I had to get a sticky note out the other day and write the years down before I could believe it: 2012, 2013, 2014, 2015, 2016. I counted the dates again. Yes, it was true; this will be the fifth Christmas since Cory died.
If you're looking for some progress, check out the last word of the previous sentence. I didn't say "since the accident" or since Cory "passed away". I said died. Cory died. She no longer lives. She is not coming back. Acceptance. Dig it.
Stunned, I sat with those five Christmases ticked off on my fingers and searched myself for any conscious memories of how they were spent. On the first one, I seem to remember my friend, Nicole, stopping by and bringing me scrap booking supplies which launched my first healthy coping skill to navigate this whole mess. She does not, to this day, know the magnitude of that particular gift. She put into my hands the ability to survive.
On the last one, my victory was showing my face, however briefly, at the family Christmas Day dinner. You know that saying about the most important thing in life being to show up? Yeah, I may have adopted that a bit literally.
As for the others? I have the vaguest recollection of my dear mother bending over my bed and touching my hair, having stopped by with a plate of food and because she could not bear to pass the holiday without laying eyes on every one of her children. For the most part, those Christmases are black holes of suffering in my mind, a bit hazy due to the meds that helped me get through them. But I did get through them. I lived through them and got up the next day to try again. So there's that.

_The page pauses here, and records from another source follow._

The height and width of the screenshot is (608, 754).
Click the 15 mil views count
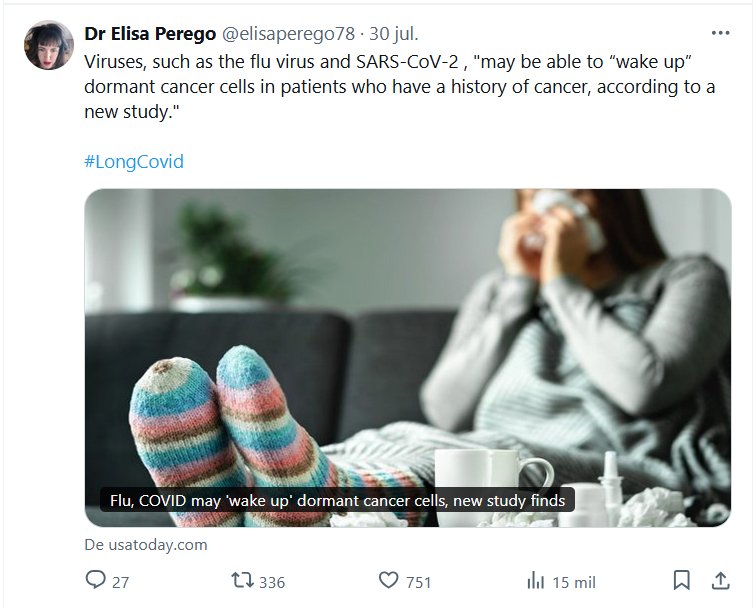point(574,581)
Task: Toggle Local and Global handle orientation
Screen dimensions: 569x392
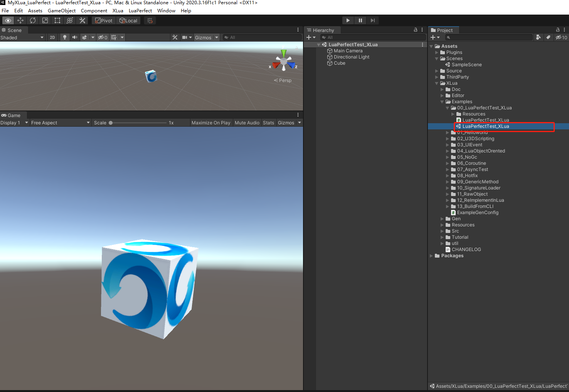Action: tap(128, 20)
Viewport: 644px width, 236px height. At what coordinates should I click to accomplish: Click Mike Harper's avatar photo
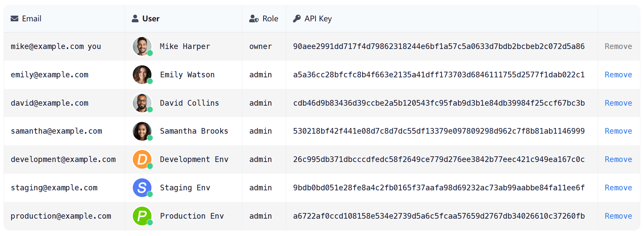[142, 46]
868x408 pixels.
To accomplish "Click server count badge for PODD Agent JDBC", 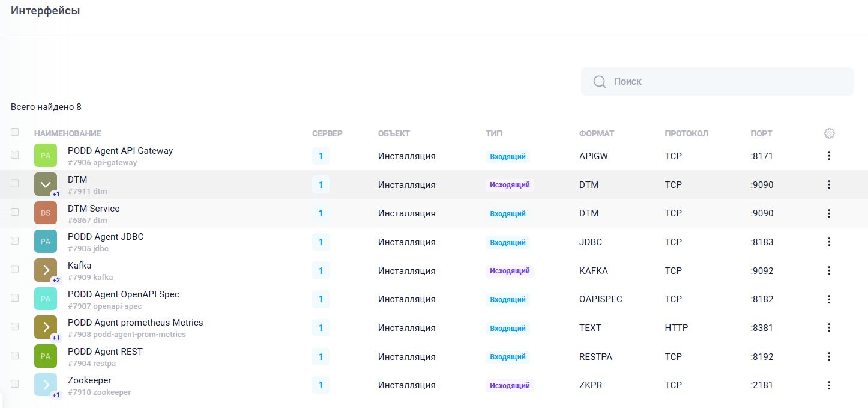I will [x=321, y=242].
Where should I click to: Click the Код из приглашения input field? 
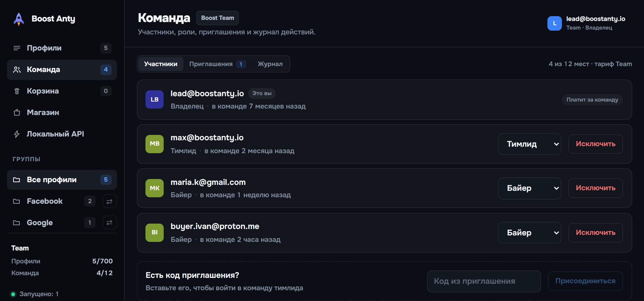[x=484, y=281]
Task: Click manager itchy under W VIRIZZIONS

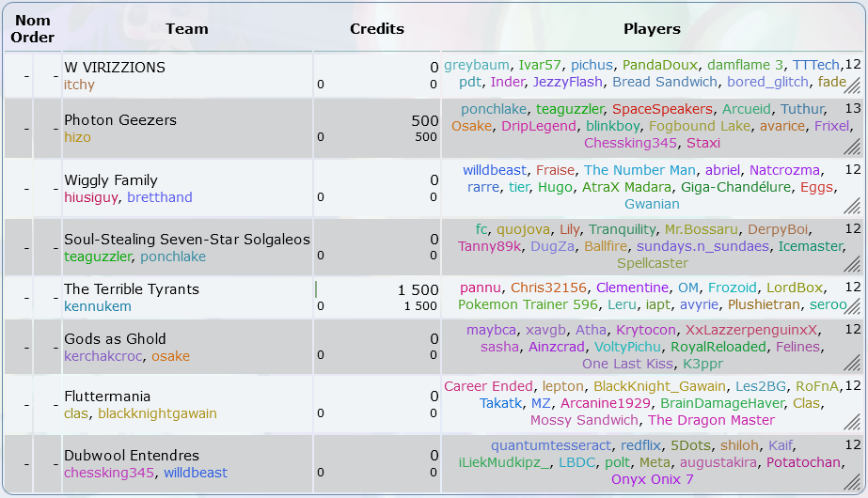Action: tap(79, 85)
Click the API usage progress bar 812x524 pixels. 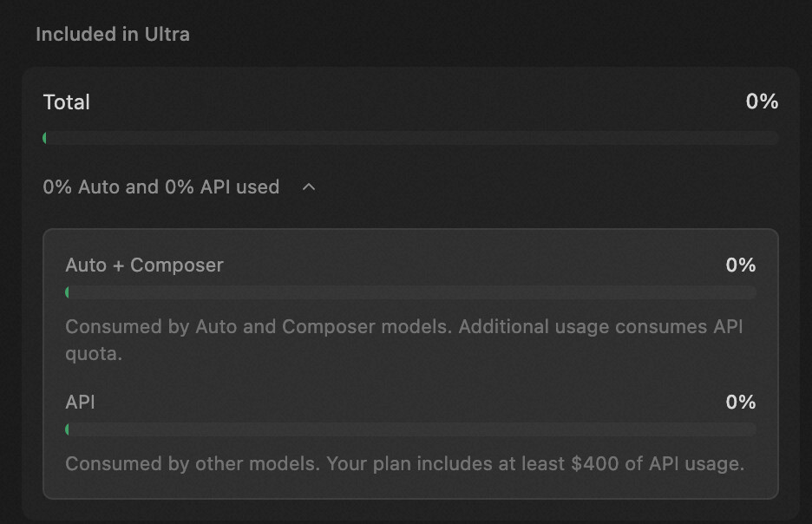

But the question is begged, then, what sort of Christmas did I provide for my remaining child? I had to ask Dr. Z about this today because this exact topic had been brought to my attention recently. The person who spoke to me about trying a little harder to be festive during the holidays, for Jacob's sake, is the single person whose opinion matters most to me. Of course, this observation was meant to push me a little further, to get me to the next level, and was perhaps born of a desire to see a glimpse of the pre-Cory's-death Nick (which I'm sorry to say no longer exists). I, being plagued with anxiety and depression these last few weeks, took it as a "you've been a bad Mom" statement. Of course, this was never said, it's just the way my guilt-ridden, sleep-deprived mind interpreted it.

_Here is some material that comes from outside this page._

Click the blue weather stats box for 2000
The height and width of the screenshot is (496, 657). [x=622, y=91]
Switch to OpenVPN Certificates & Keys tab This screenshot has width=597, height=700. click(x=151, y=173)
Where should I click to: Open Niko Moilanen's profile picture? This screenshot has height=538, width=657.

Dr Z, ever clever and on his game, said immediately, "Well, let's get away from the good-bad labels, shall we? Are any of the children you support in your job bad? No, there are no bad children- there are only children who struggle. Of course, you are not a bad Mom, but you are a Mom, who quite rightfully, has struggled these last few years. Yes?"
Tears streamed down my face. He reads my heart, this man.

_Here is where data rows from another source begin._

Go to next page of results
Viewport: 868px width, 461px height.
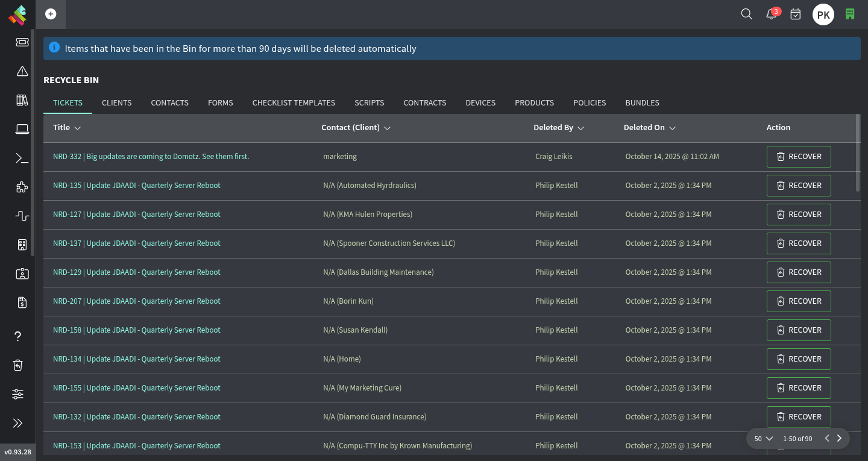pyautogui.click(x=839, y=439)
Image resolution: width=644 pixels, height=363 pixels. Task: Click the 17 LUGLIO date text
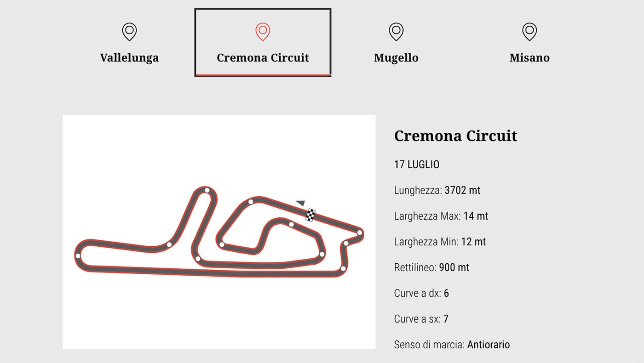tap(417, 164)
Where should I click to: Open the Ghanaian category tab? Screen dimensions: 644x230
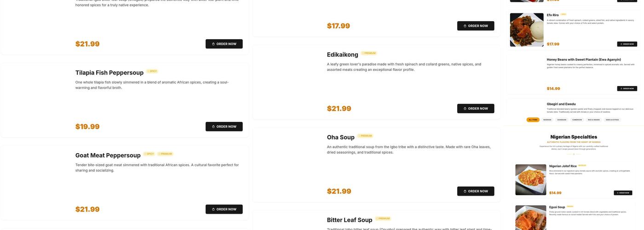pyautogui.click(x=562, y=120)
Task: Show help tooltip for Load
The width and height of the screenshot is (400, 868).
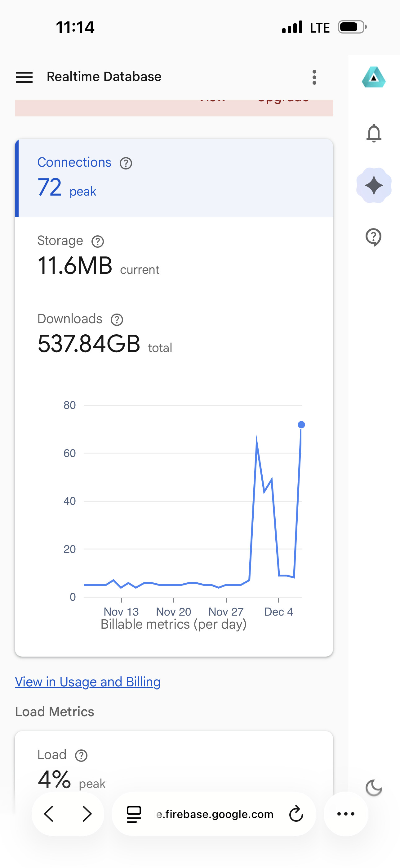Action: 81,756
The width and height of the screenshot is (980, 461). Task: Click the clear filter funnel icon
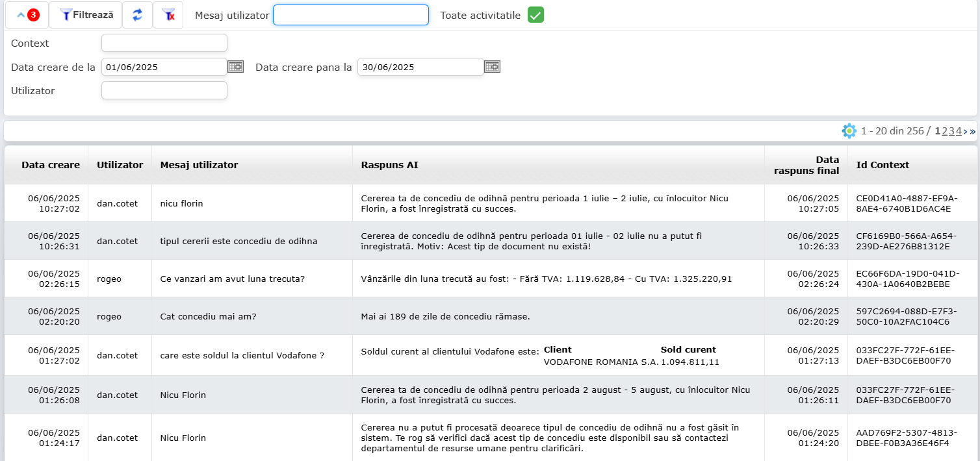168,15
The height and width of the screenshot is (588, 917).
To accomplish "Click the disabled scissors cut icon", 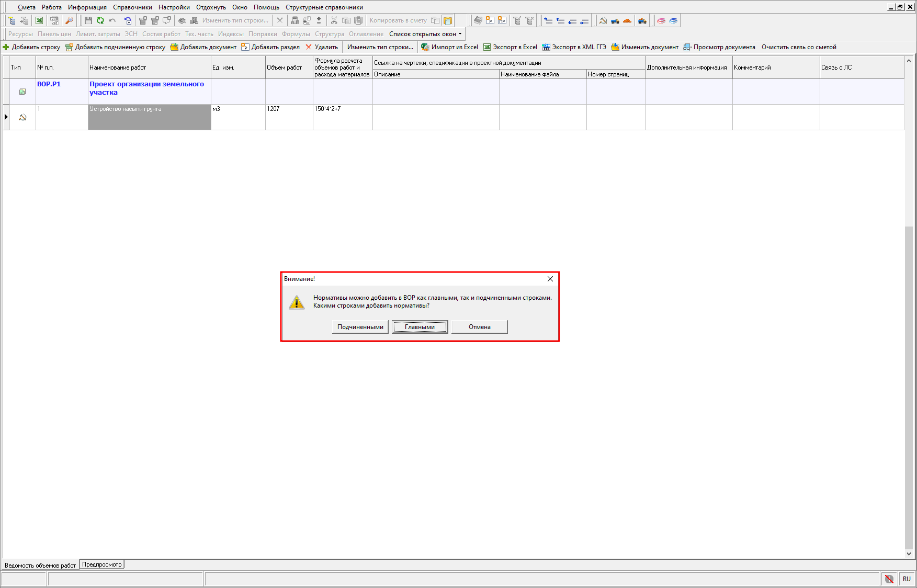I will coord(334,20).
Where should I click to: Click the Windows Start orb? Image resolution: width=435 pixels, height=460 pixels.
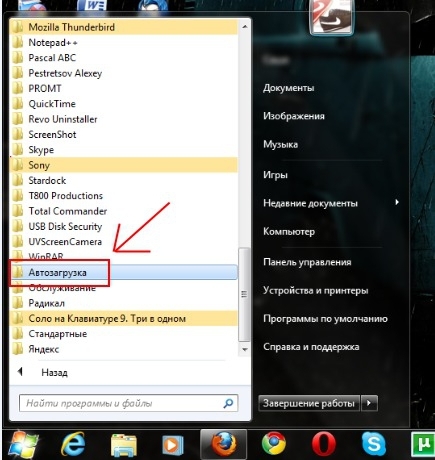click(23, 445)

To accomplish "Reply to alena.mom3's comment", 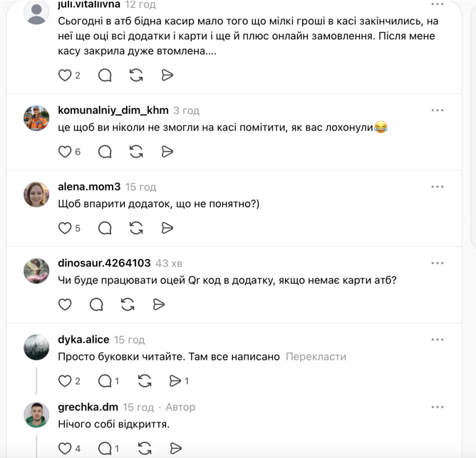I will pos(105,228).
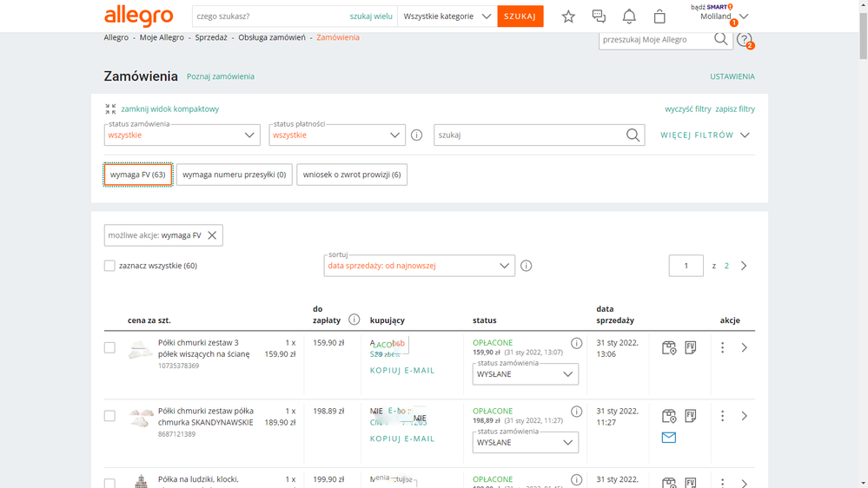Click the FV invoice icon for first order
The height and width of the screenshot is (488, 868).
(691, 347)
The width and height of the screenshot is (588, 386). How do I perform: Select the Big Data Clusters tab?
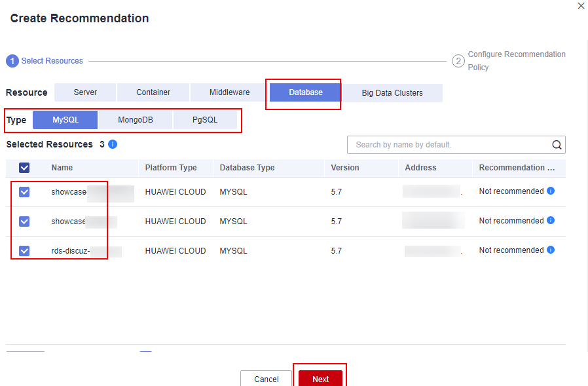coord(392,93)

"Let me tell you what I see first and then let me take a guess at what the true message was to be from this loved one whose opinion means all to you." He stopped here with palms up, waiting for permission to go on. I nodded.
"I see a mom who has kept her son safe, who has given him love, and who has modeled for him how to grieve with honesty, even if it isn't the model of grief that society around her supports. I see someone who doesn't force her son to take steps in grief that he isn't comfortable with because she knows exactly how intrusive that feels and how counterproductive it can be."
Tears.
"I suspect the message was that time with your loved ones here on Earth is all too short and incredibly precious. Do you think maybe that was it?"
I nodded, accepting the kleenex box he passed to me. Idly, I wondered how many boxes of kleenex he goes through in a week.
"Before you can join in these holiday celebrations and rituals, and be truly present and engaged, we've got to find a way to move the focus from the very real anguish of Cory not being here now to how grateful we are for the time she was here...and what she brought to us all...as a fighter, a champion, an artist, a friend. It is not an easy trick, this shifting of perspective. It will happen on no one's timeline but your own. And you are doing better every year."
"Should I do be doing more for Jacob?" I had to ask because once you've unintentionally sent one of your children to her death, you will never again hold your head high, confident in your parenting skills. Every move is second-guessed from there on out. It sucks to no longer trust your own judgment.
"No, you are doing all the right things for Jacob." he dismissed, with a little wave of his hand. "But for you...I ask, what would it be like for you to bring up one of her ornaments that she made you as a little girl from the basement and hang it on your little tree?"
My face must've shown my explicit horror at this homework assignment from hell, because he smiled gently with all the charm he possessed and held up a single finger. "One. Just one...a little one."
Only because he was the man whose comfort I sought frantically the morning after the accident...only because he sat silent with me, my journal open on the table between us during my first visit with him.... only because he helped my daughter to see herself as strong and competent...only because he led her out of the darkness...
did I reluctantly give my consent, "I will try."
And for him. I will.
Dr. Z has a way of making you want to be the best possible version of yourself. No wonder he has always reminded Cory and I of my father.